-- Exercise data follows --

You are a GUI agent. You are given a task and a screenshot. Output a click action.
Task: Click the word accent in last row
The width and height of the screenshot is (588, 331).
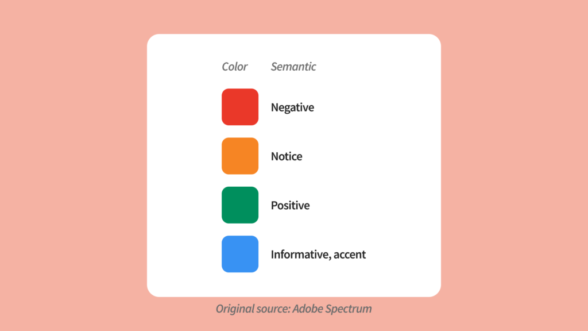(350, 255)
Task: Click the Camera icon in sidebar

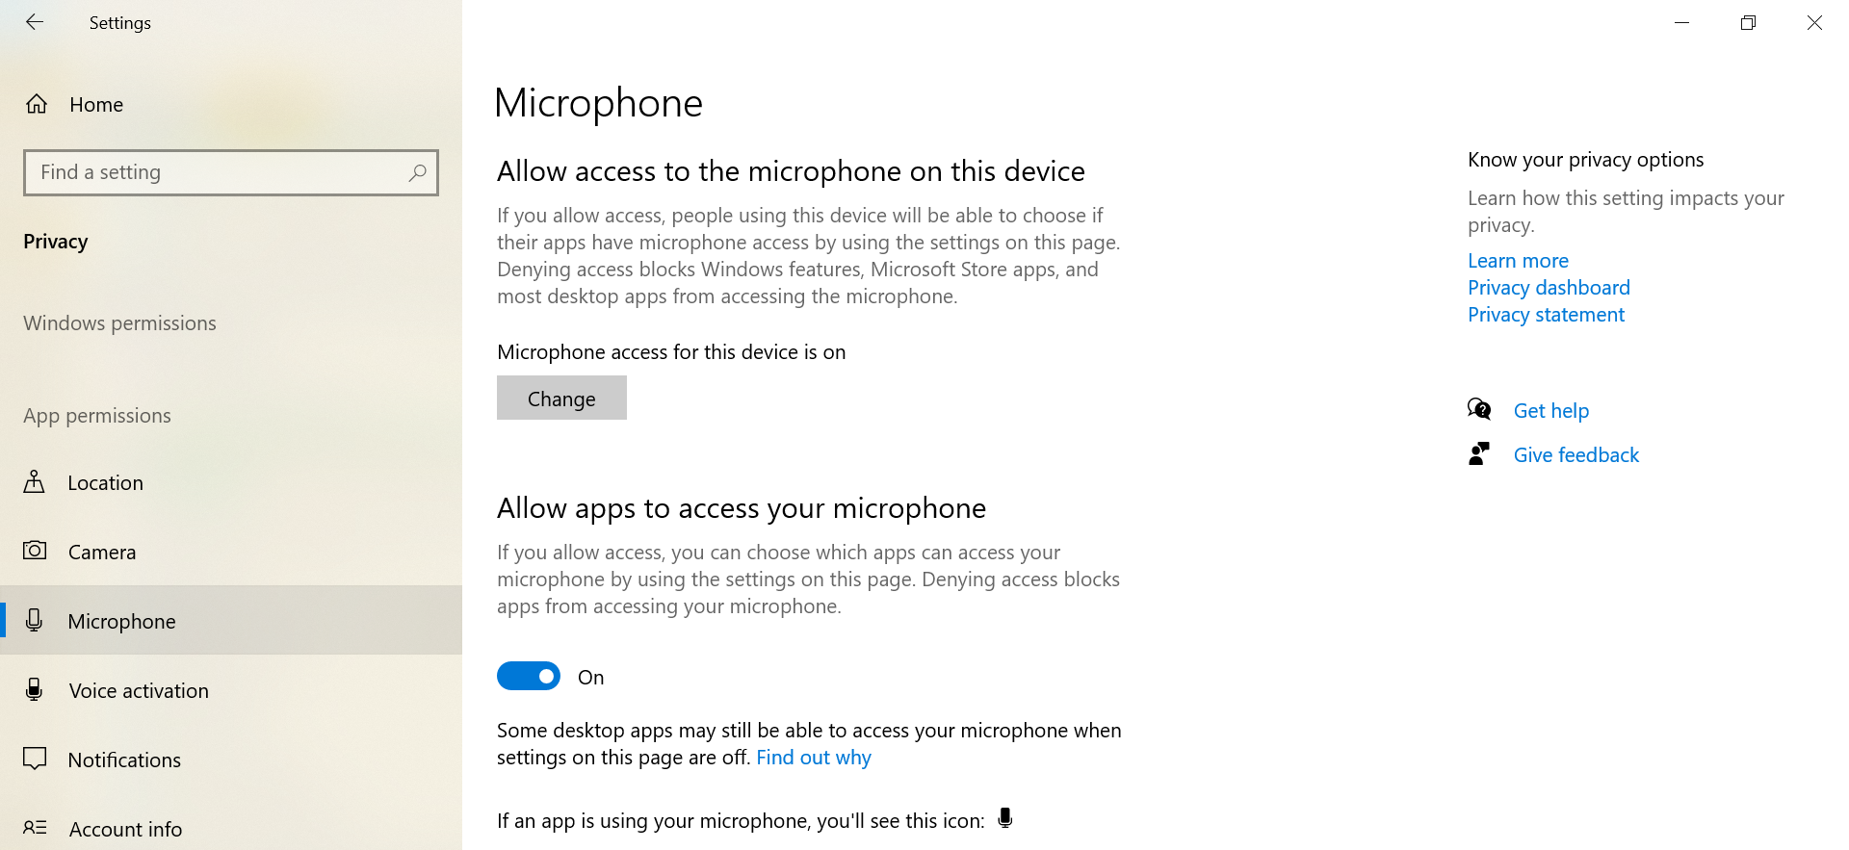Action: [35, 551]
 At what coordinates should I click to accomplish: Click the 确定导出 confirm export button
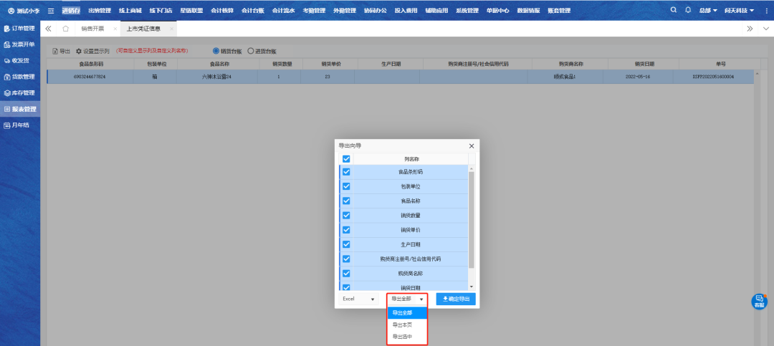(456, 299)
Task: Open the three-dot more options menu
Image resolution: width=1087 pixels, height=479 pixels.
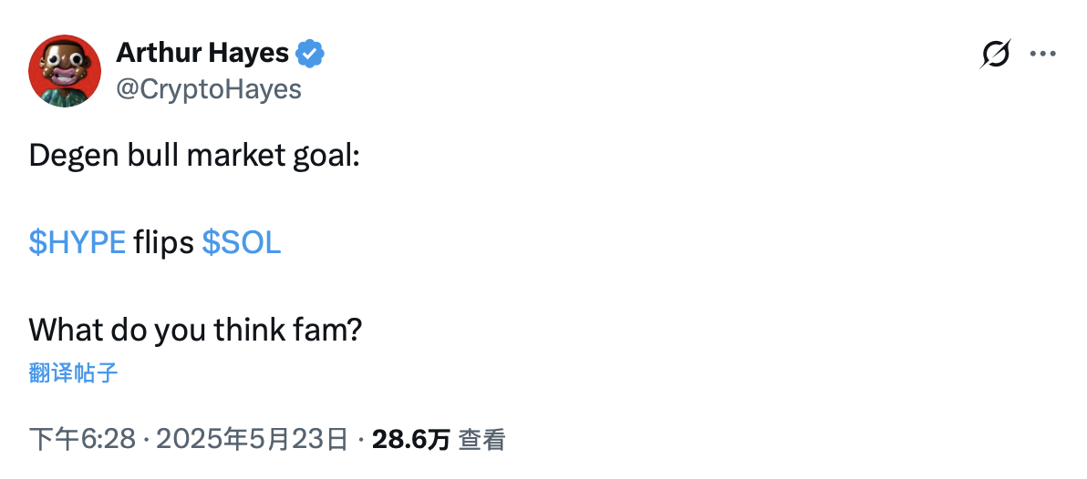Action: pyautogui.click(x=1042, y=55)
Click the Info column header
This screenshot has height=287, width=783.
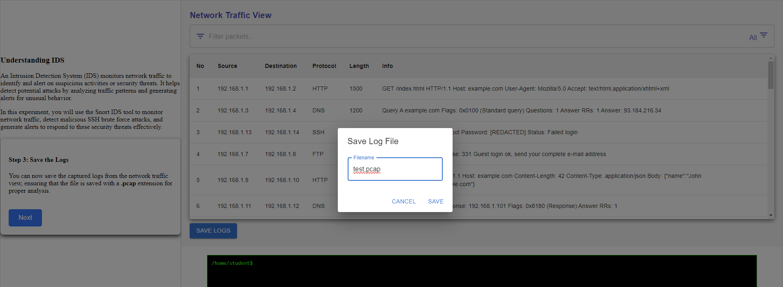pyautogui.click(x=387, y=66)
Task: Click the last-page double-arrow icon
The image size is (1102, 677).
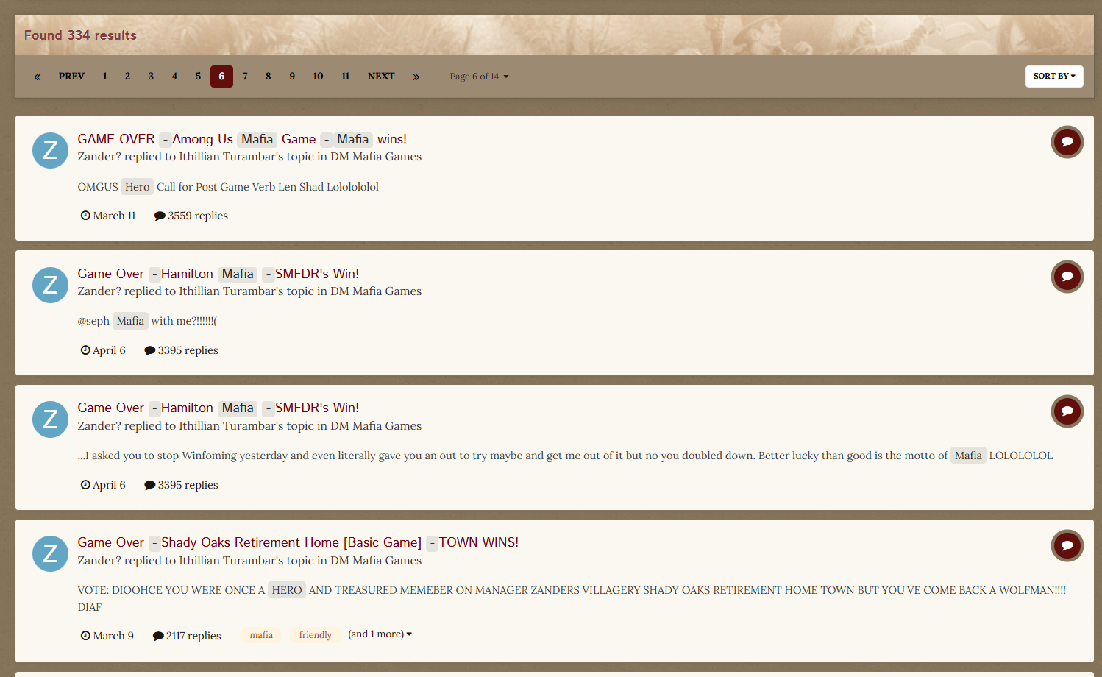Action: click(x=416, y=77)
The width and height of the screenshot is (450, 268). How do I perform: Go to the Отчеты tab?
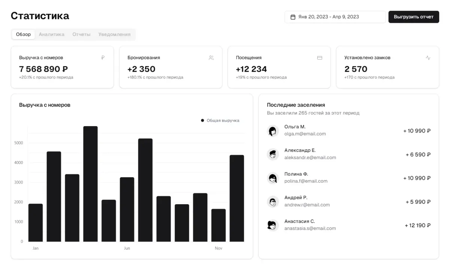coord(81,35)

-- Exercise data concluded --

● **What you will do**: Each line from the one containing "The image size is (1102, 677)." down to the final line of the records above must be reproduced exactly; no pictures go into the copy.

● **Solution to this task**:
The image size is (1102, 677).
Action: click(x=416, y=77)
The width and height of the screenshot is (450, 268). How do I perform: Go to the Отчеты tab?
coord(81,35)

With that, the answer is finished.